2.17    “Employee” shall mean an employee of the Company or an Affiliated Company. A “Full Time Employee” means any Employee who is classified in the Employer’s employment records as a full‑time Employee. A “Part‑Time Employee” means any Employee who is classified in the Employer’s employment records as a part‑time Employee. A “Freelance Employee” means an Employee (i) of an Employer that has designated freelance employees as being eligible to participate in the Plan and (ii) who is classified in the Employer’s records as a Freelance Employee eligible to participate. A “Project-Based Employee” means an Employee (i) of an Employer that has designated project-based employees as being eligible to participate in the Plan and (ii) who is classified in the Employer’s records as a Project-Based Employee eligible to participate. Notwithstanding the foregoing, the term “Employee” shall exclude any employee who is a Temporary Employee and any Leased Employee.

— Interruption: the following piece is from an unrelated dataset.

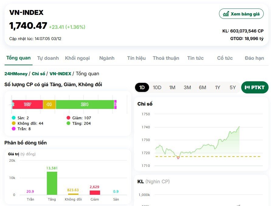The image size is (271, 206).
Task: Click the red Giảm 107 bar segment
Action: click(27, 104)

2.18    (a)    “Employer” shall include the Company and any Affiliated Company participating in the Plan as provided in Section 2.18(b). When used in reference to Matching Employer Contributions for a Participant, the term “Employer” will refer to the Employer employing such Participant. When used in reference to the collective obligations of all Employers in the group, the obligation of each Employer will be proportionate to the contributions of or on behalf of its Participants to the Plan.
For Participants who may be employed by more than one Employer at any given point in time, their participation in the Plan shall be based upon their “primary employer,” as recorded within the Company’s payroll records.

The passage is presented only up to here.